▸ Task input
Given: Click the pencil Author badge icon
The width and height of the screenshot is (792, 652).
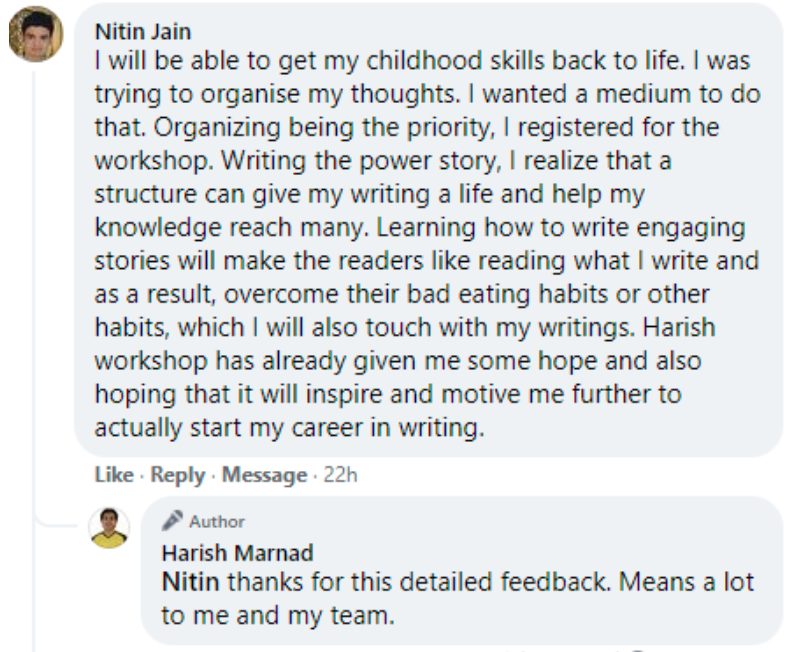Looking at the screenshot, I should [x=172, y=521].
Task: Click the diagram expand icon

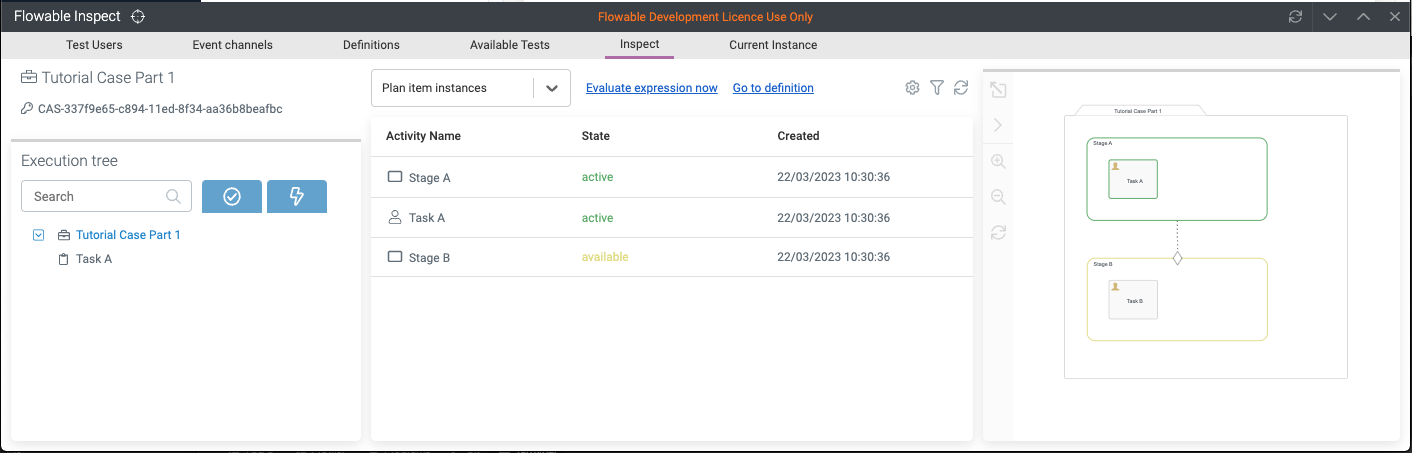Action: coord(998,90)
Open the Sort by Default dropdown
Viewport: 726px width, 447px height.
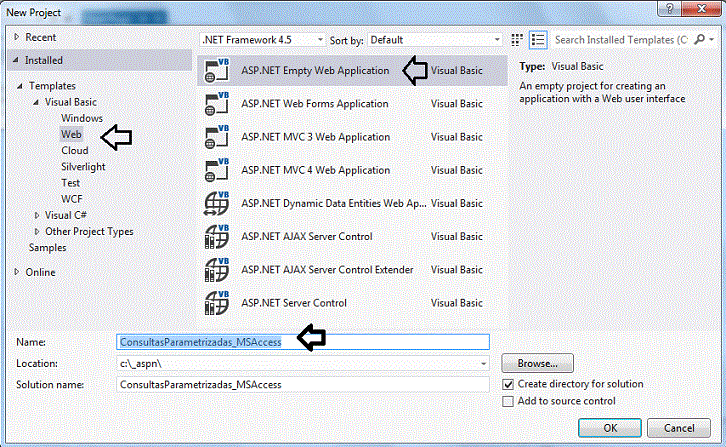tap(435, 40)
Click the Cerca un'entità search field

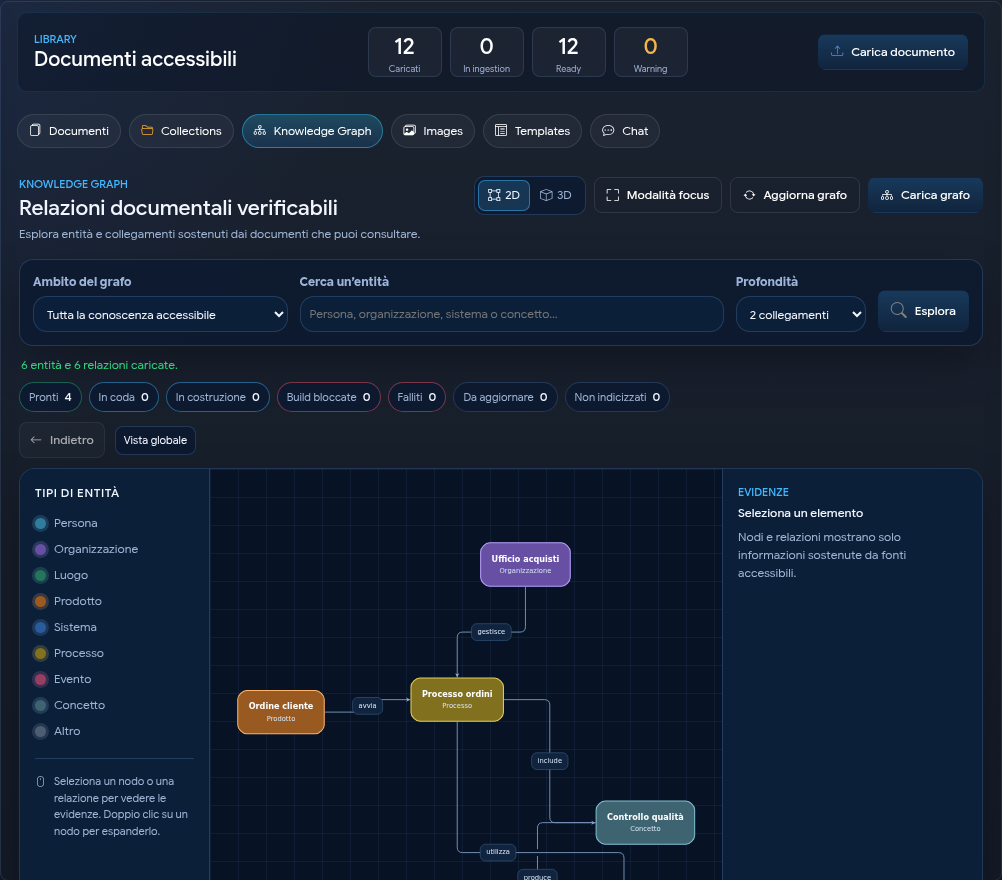tap(511, 314)
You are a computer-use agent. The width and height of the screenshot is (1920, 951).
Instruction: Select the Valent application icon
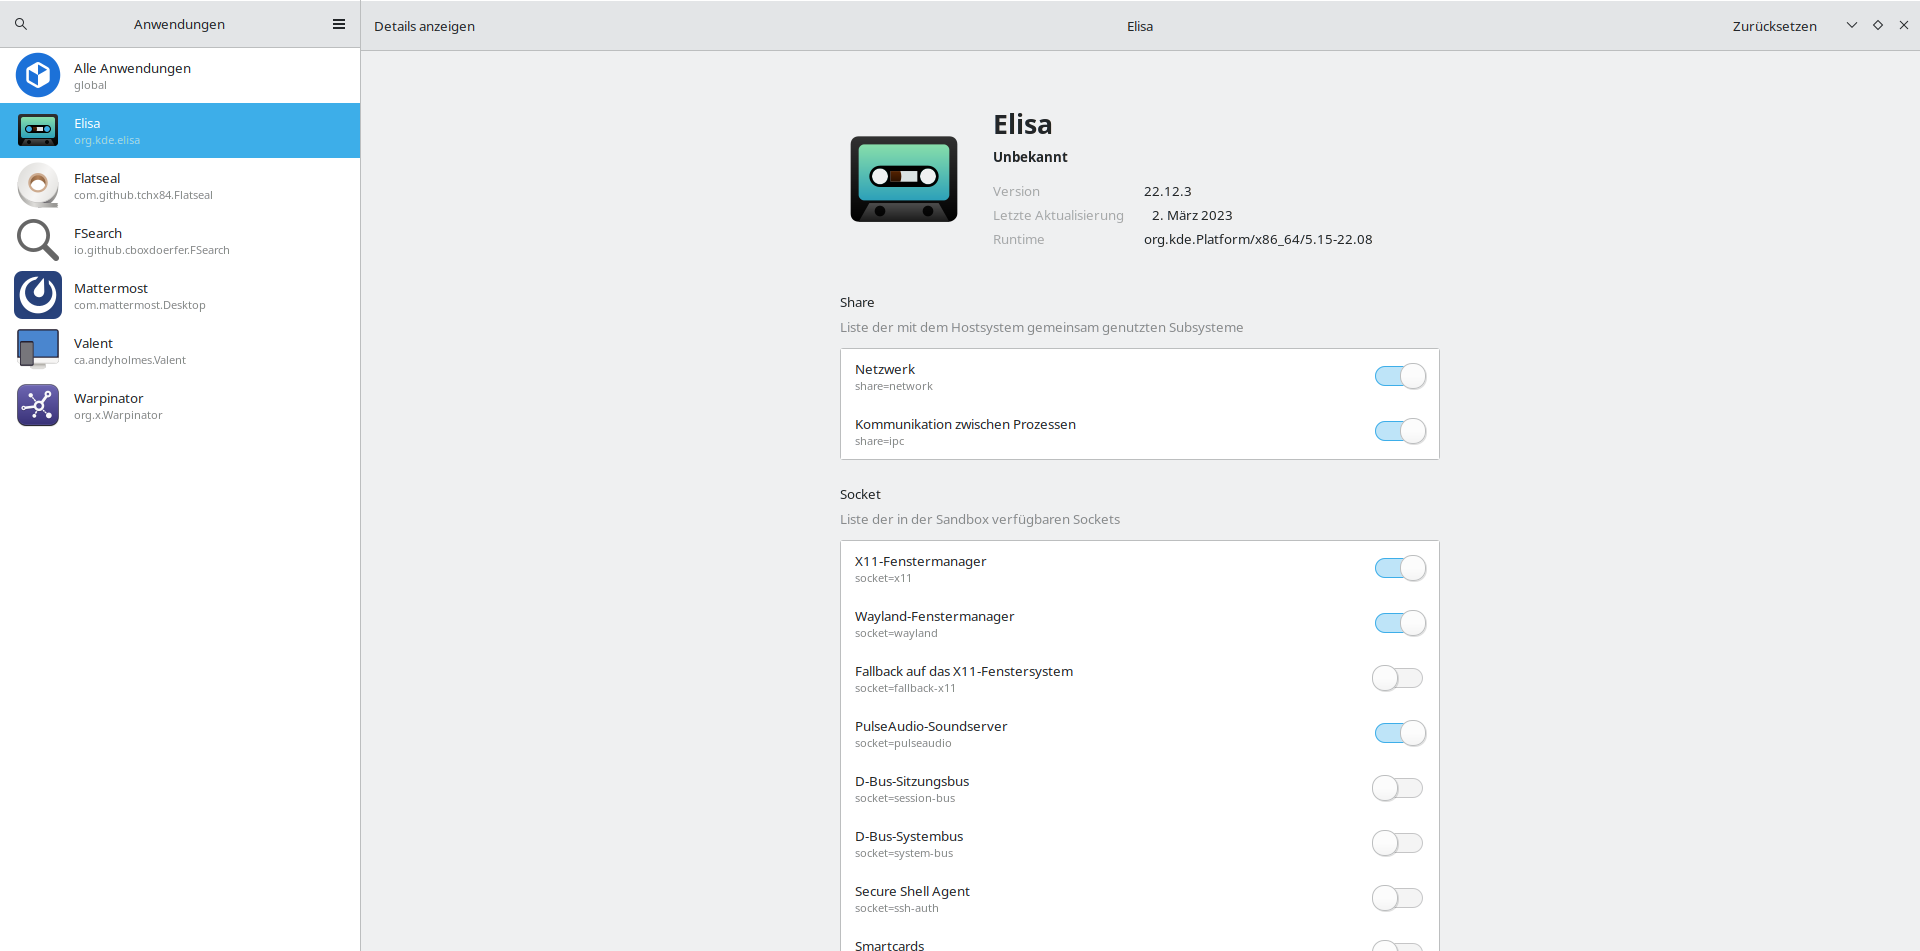coord(38,351)
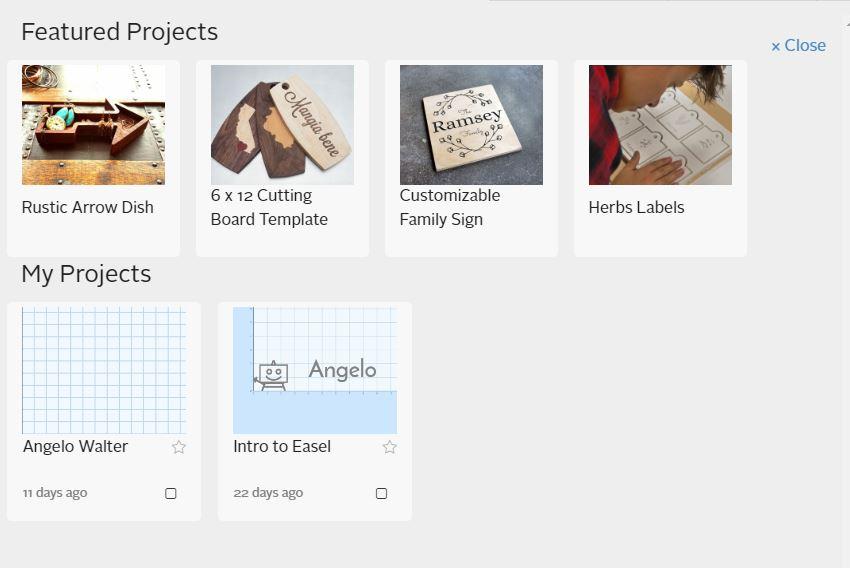Click the 22 days ago timestamp

(x=268, y=493)
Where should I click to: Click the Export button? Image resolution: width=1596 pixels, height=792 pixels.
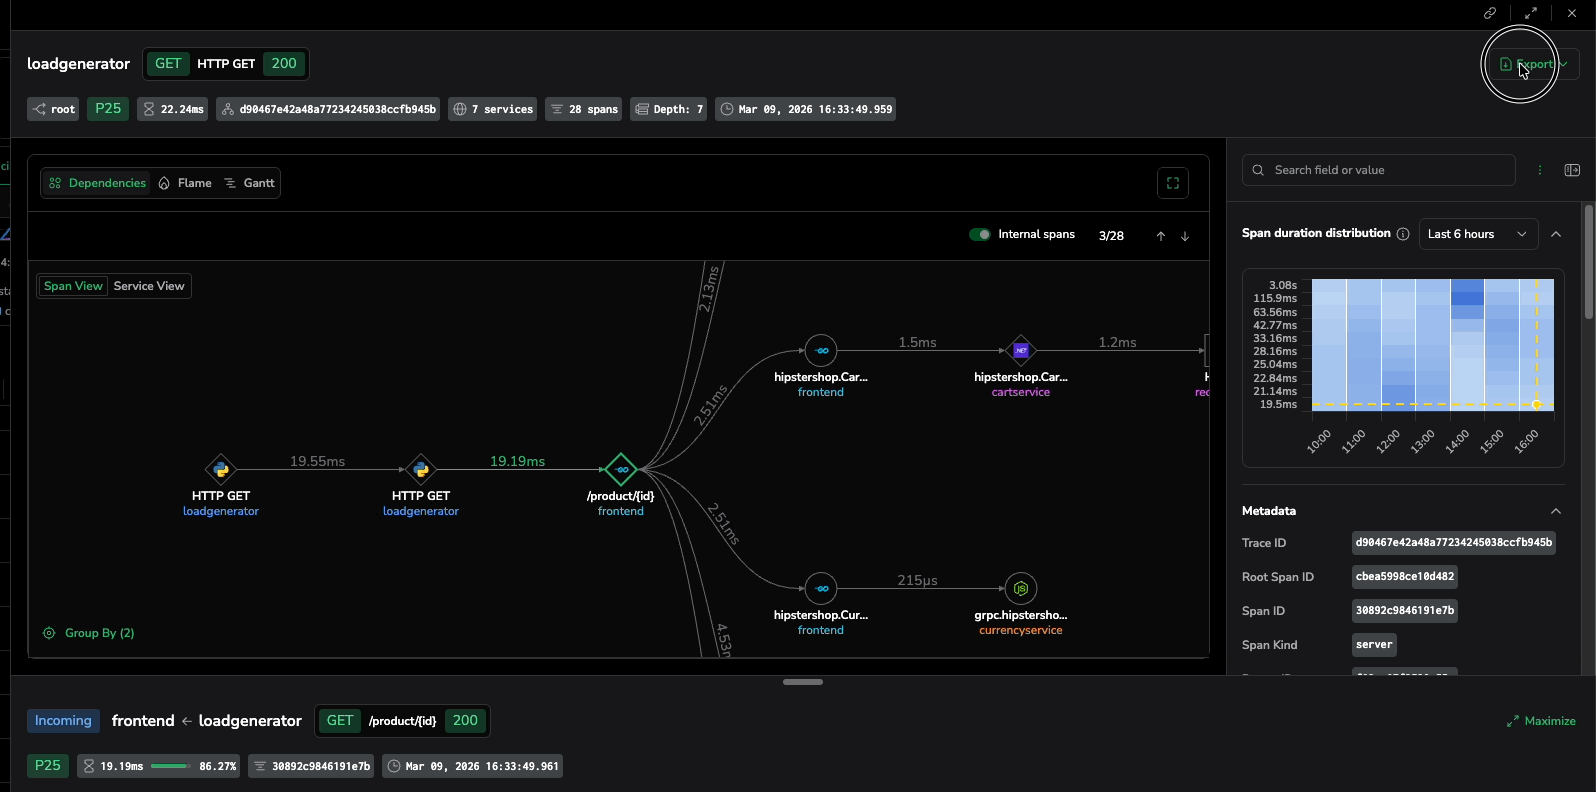coord(1525,64)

▸ What is being asked
The data needs to be reproduced exactly, please, apart from its pictures.

▸ The answer
Given: Click the pencil Author badge icon
The width and height of the screenshot is (792, 652).
Looking at the screenshot, I should [x=172, y=521].
Task: Click the diagram expand icon

Action: coord(998,90)
Open the Sort by Default dropdown
Viewport: 726px width, 447px height.
tap(435, 40)
Click the Cerca un'entità search field

tap(511, 314)
You are a computer-use agent. The width and height of the screenshot is (1920, 951).
Instruction: Select the Valent application icon
coord(38,351)
Click the 22 days ago timestamp

(x=268, y=493)
Where should I click to: Click the Export button? Image resolution: width=1596 pixels, height=792 pixels.
coord(1525,64)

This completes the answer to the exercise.